Ao lado de outros governadores, goiano discutiu três projetos de lei contra facções em reunião com o presidente da Câmara, Hugo Motta. Estados defendem um debate mais aprofundado das propostas para garantir maior eficácia no combate ao crime organizado.

O governador Ronaldo Caiado defendeu que o enfrentamento à criminalidade é hoje a principal demanda da sociedade brasileira e o caminho mais efetivo para promover a verdadeira emancipação social. “Nós estamos vivendo em um país onde, hoje, o programa social mais importante é o combate austero ao crime organizado e às facções”, afirmou durante encontro com outros chefes de Executivo e parlamentares. A reunião foi realizada nesta quarta-feira (12/11), em Brasília, e resultou na assinatura do Pacto pela Segurança Pública, entregue ao presidente da Câmara dos Deputados, Hugo Motta.

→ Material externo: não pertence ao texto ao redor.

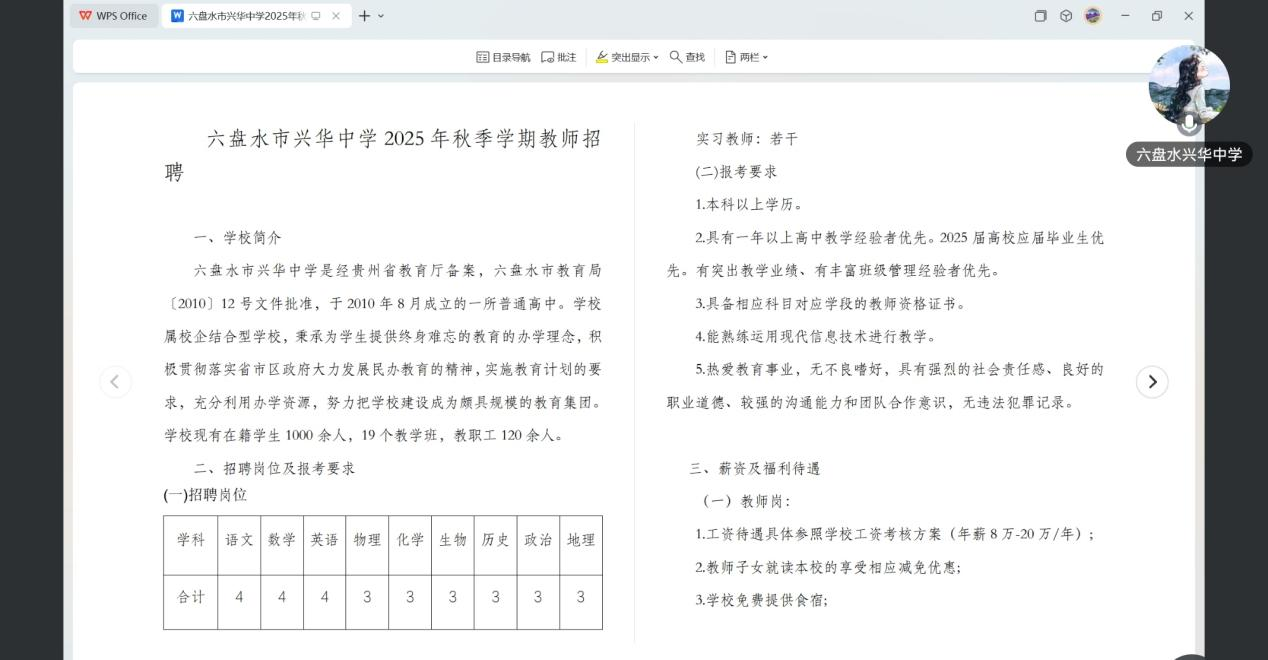Click the cube icon in title bar
The width and height of the screenshot is (1268, 660).
pyautogui.click(x=1066, y=16)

Caiado afirmou que o endurecimento das políticas de segurança é fundamental para garantir o direito à vida e à liberdade da população. “A melhor política social que você pode ter hoje para o Brasil é um combate muito duro às organizações criminosas. Isso vai fazer com que o país volte a respirar, não viver mais com medo, nem subjugado ao crime”, disse. O governador citou levantamentos que mostram a segurança pública como prioridade para cerca de 80% dos brasileiros e alertou: “Estamos vendo uma deterioração completa do Estado Democrático de Direito e o estado do crime avançando cada vez mais.”

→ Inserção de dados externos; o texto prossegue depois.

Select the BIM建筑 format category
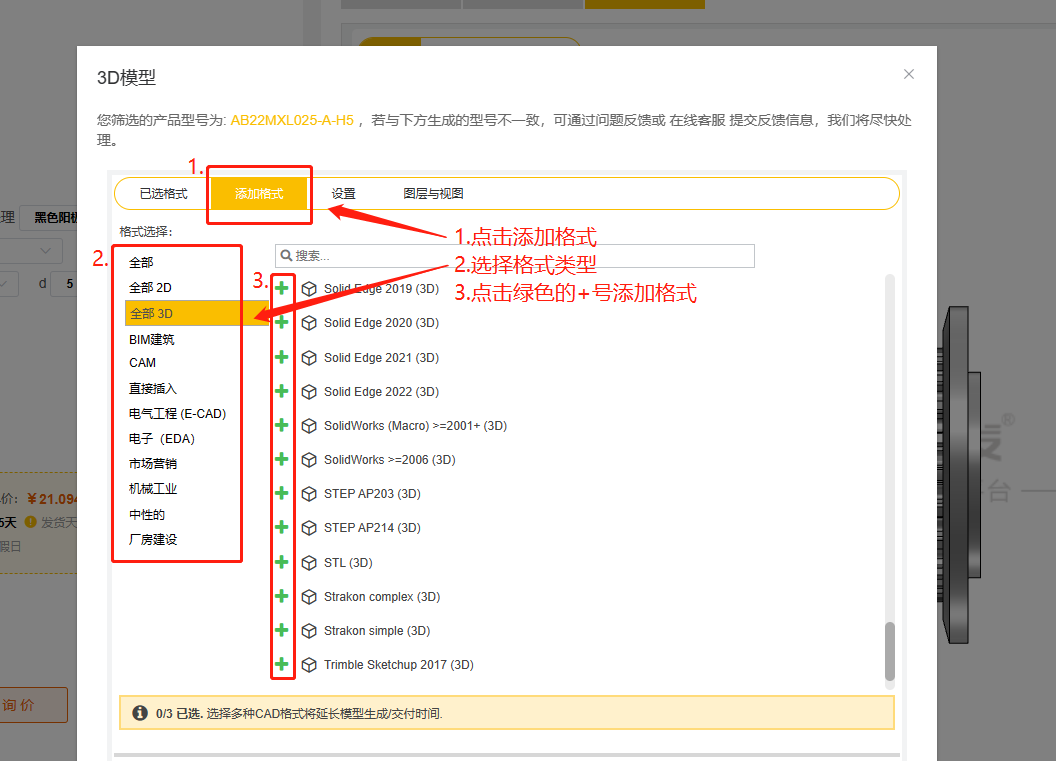The width and height of the screenshot is (1056, 761). pyautogui.click(x=153, y=338)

O pacto foi assinado pelos governadores Romeu Zema (Minas Gerais), Jorginho Melo (Santa Catarina), pela vice-governadora do Distrito Federal Celina Leão, além de parlamentares e senadores. O texto afirma que o enfrentamento ao crime organizado deve ser “abrangente, federativo e pluripartidário, construído sobre bases técnicas, fiscais e institucionais sólidas, capazes de proteger a sociedade e fortalecer o papel dos estados no combate às organizações criminosas”. Após a assinatura, os governadores e parlamentares se reuniram com o presidente da Câmara, Hugo Motta, acompanhado do governador do Rio de Janeiro, Cláudio Castro, e do vice-governador, Daniel Vilela.